The United States has funded rock groups in Venezuela to record songs promoting democracy – and undermining Hugo Chávez’s rule – according to documents released following a Freedom of Information Act request.
More than 10 groups were hired in 2011 to produce new songs promoting free speech in this oil-rich country. The $ 22,970 program, which was to culminate in a battle-of-the-bands style concert, was approved by the National Endowment for Democracy (NED), a non-governmental agency tasked with promoting democracy abroad.
The partially drafted grant application was uncovered by Tim Gill, a sociologist at the University of North Carolina at Wilmington, and shows the efforts of US officials “to promote greater thinking among young Venezuelans on free speech, their link with democracy and the state of democracy in the country ”.
Gill said the revelations were unorthodox but unsurprising. “The NED has supported many causes to promote democracy, not all of them harmful,” said the scholar. “But the problem is, it has the capacity to fund some voices rather than others.”
Successive US governments have sought to overthrow Chávez, whose so-called Bolivarian revolution was based in part on anti-American sentiment.
The populist leader was briefly overthrown in 2002 in a military coup. It later emerged that the George W Bush administration knew about the coup in advance, although Washington publicly distanced itself from any involvement.
In 2011, US officials were apparently exploring less dramatic measures to undermine his leadership.
“I can’t imagine they thought that alone was going to overthrow the government,” said Gill. “But does music matter and does it shape people’s opinions?” I could draw a straight line from listening to punk rock to reading Noam Chomsky and learning things about revolutions and interventions that they don’t teach in schools.
This isn’t the only time the United States has tried to ignite unrest through music in hostile Latin American countries. In 2014, it was revealed that USAid, the US development aid organization, had secretly attempted to infiltrate Cuba’s underground hip-hop scene.
Neither of these plots seems to have yielded many tangible results. It was also unclear why Venezuela’s plan focused on rock music in a country whose airwaves are dominated by salsa, merengue and reggaeton.

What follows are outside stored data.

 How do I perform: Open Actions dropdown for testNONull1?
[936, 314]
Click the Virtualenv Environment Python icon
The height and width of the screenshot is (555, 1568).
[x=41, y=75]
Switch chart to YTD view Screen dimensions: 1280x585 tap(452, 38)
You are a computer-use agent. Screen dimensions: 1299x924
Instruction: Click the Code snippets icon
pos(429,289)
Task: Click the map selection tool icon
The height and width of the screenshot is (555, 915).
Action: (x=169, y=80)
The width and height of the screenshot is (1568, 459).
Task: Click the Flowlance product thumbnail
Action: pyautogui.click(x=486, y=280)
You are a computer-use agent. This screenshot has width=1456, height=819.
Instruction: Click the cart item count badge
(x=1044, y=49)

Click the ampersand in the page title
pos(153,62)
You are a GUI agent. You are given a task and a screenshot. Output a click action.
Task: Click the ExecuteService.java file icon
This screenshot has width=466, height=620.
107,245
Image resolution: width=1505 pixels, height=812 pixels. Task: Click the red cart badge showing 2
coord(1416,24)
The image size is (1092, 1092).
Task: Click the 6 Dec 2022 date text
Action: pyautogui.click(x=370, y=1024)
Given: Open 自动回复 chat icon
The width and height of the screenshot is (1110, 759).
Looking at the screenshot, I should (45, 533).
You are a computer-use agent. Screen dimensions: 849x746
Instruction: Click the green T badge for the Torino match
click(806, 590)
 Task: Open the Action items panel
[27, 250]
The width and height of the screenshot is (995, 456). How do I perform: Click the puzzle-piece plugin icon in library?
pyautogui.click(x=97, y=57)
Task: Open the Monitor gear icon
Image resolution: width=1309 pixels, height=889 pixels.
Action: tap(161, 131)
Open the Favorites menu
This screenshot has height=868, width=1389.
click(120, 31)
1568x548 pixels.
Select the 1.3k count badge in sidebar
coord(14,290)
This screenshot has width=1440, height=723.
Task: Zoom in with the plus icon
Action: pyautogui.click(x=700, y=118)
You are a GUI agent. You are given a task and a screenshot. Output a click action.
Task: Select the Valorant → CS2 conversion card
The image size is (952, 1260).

Chávez died of cancer in 2013, leaving a plummeting economy to Nicolás Maduro, his successor. And attempts to oust the Venezuelan leader have continued at a steady pace.
A 2019 plot to spark a military uprising in support of opposition leader Juan Guaidó failed within hours, and earlier this month American mercenaries carried out a botched raid to capture Maduro.
The latter plan quickly fell apart with the capture of two Americans, allowing Maduro to appear triumphant on state television.